An issue I've always had with UUIDs and ULIDs is there isn't a great way to generate one deterministically, as far as I can tell: for a lot of use-cases, being able to reprocess data and generate identical IDs is really useful and there isn't a standard way that I know of to achieve this.
If it's a standardized sequence, then that's no different than just 0, 1, 2, 3 but with different names. If you just want a non-sequential but deterministic sequence, then that's every random number generator that accepts a seed value, and being anymore standardized than that makes zero sense.
The problem with autoincrement in this context is you can’t reproduce the right value when replaying the input streams for your stream processing job. Hashing some combination of values and using that as a primary key solves this problem nicely and, when you’re using bitemporal data modeling, makes it easy to correct mistakes. The point of standardization is compatibility, not standardizing the sequence of keys used.
I agree on all points you're making, but you can't standardize on hashing when the data being hashed will vary due to business reasons. I just can't see any way that this can be realistically standardized outside of a single business, maybe even business-unit depending on the kind of company.

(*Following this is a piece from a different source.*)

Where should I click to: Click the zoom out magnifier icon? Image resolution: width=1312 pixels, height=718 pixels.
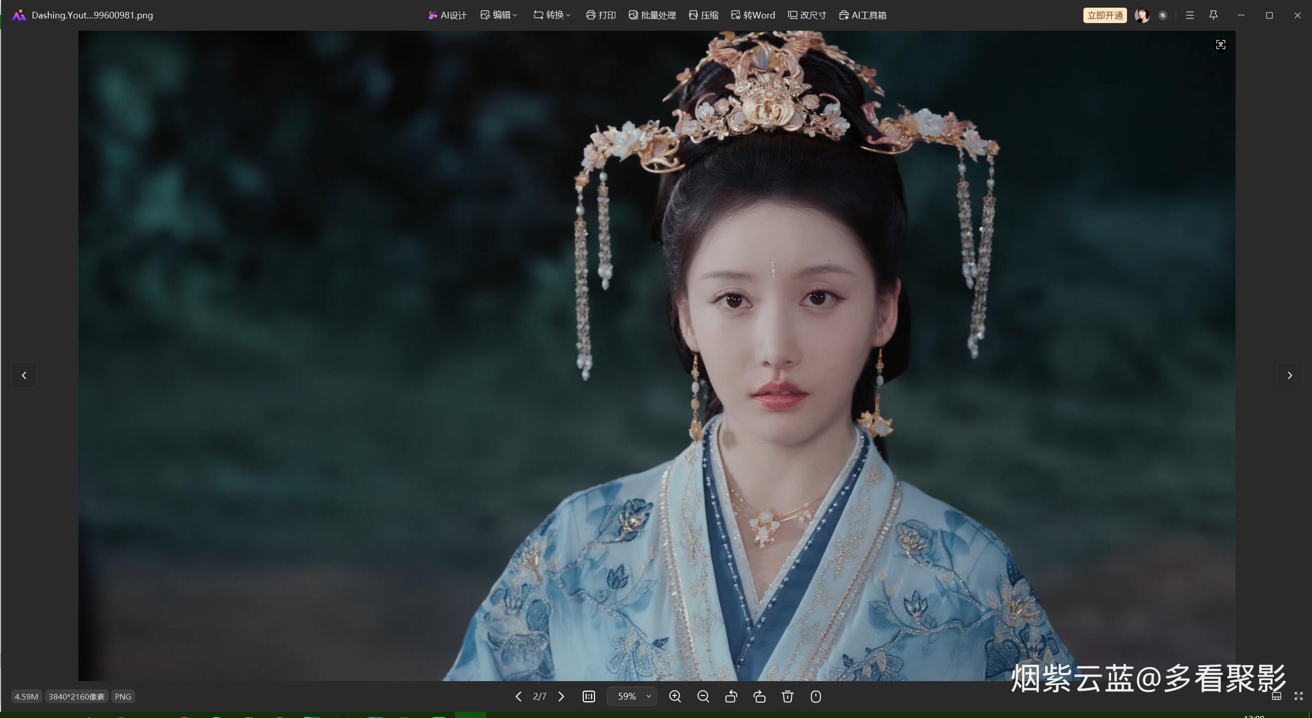point(703,696)
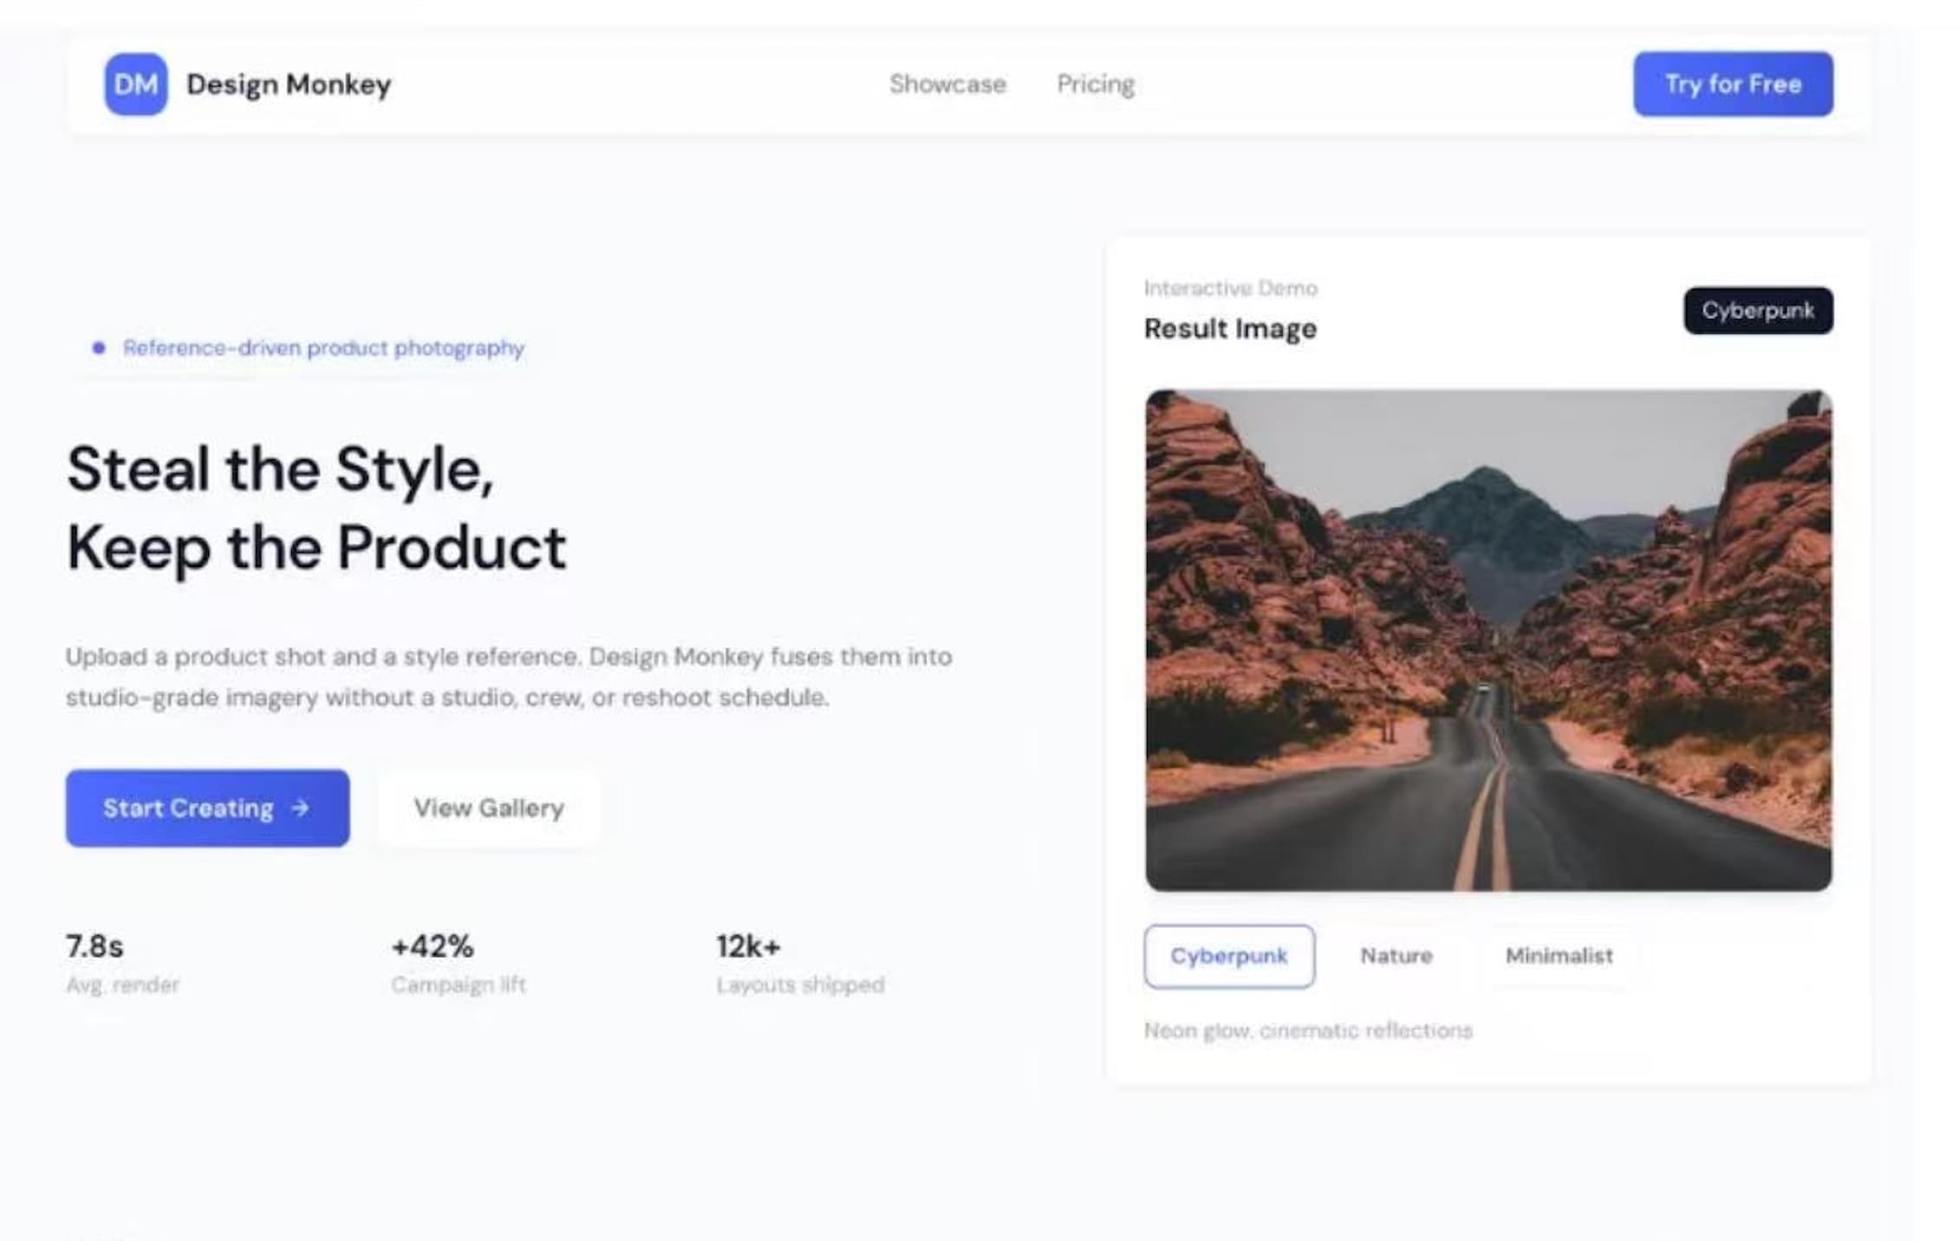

Perhaps you mean something like "standardized hash of all columnar data for the table row," but then you're just reinventing elasticsearch/lucene, with all its pros and cons. The power of foreign keys for a RDBS is that they are pointers, and as pointers, the mutability of their underlying data is what makes them powerful. I think I get what you're asking for, but I also think there can be no possible standard that is reasonable unless you have the technology to take a total snapshot of the universe, at which point, why not just measure the universe itself as your database? Perfect storage system.